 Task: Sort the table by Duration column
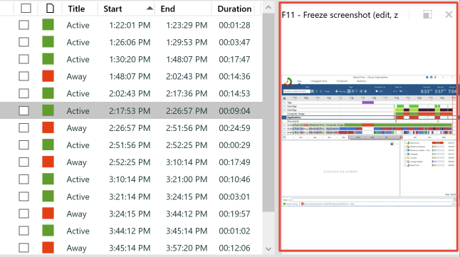tap(234, 9)
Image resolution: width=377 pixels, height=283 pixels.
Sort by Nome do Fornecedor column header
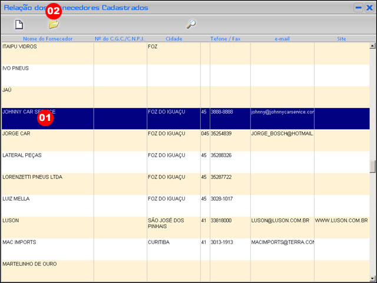48,39
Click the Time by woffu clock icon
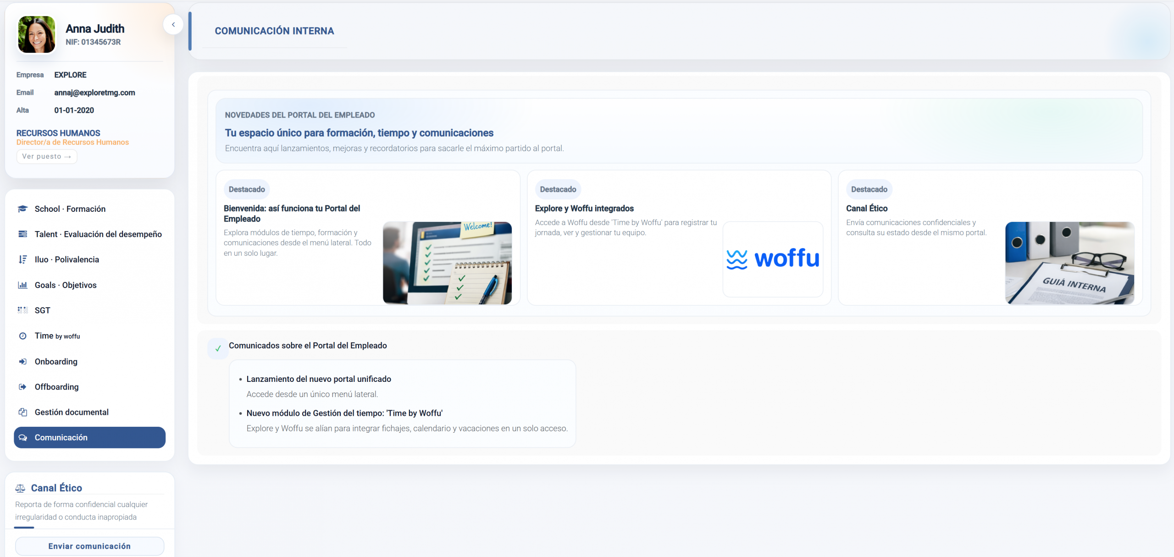The width and height of the screenshot is (1174, 557). (22, 336)
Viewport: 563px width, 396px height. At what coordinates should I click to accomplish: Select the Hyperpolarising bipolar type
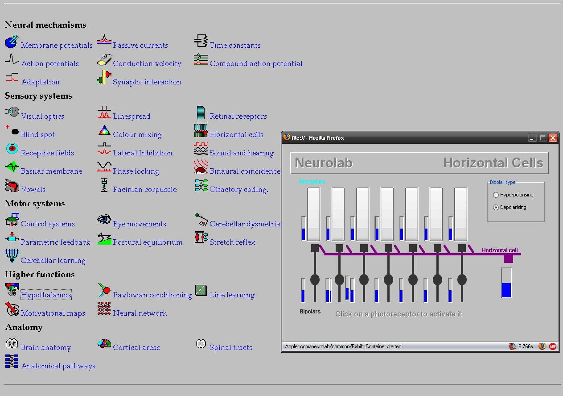click(x=496, y=195)
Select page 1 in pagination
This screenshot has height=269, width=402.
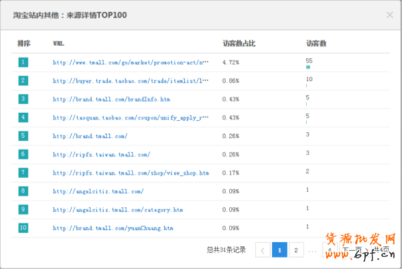pyautogui.click(x=279, y=250)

## [What this task involves]
Rewrite all the records above, swapping "column" for "field" wherever it occurs and leaving everything else unchanged. Omit the pictures.

## [Expected answer]
 Task: Sort the table by Duration field
tap(234, 9)
Image resolution: width=377 pixels, height=283 pixels.
Sort by Nome do Fornecedor field header
48,39
Click the Time by woffu clock icon
The width and height of the screenshot is (1174, 557). (22, 336)
Viewport: 563px width, 396px height. At what coordinates should I click to accomplish: Select the Hyperpolarising bipolar type
click(x=496, y=195)
Select page 1 in pagination
This screenshot has height=269, width=402.
pyautogui.click(x=279, y=250)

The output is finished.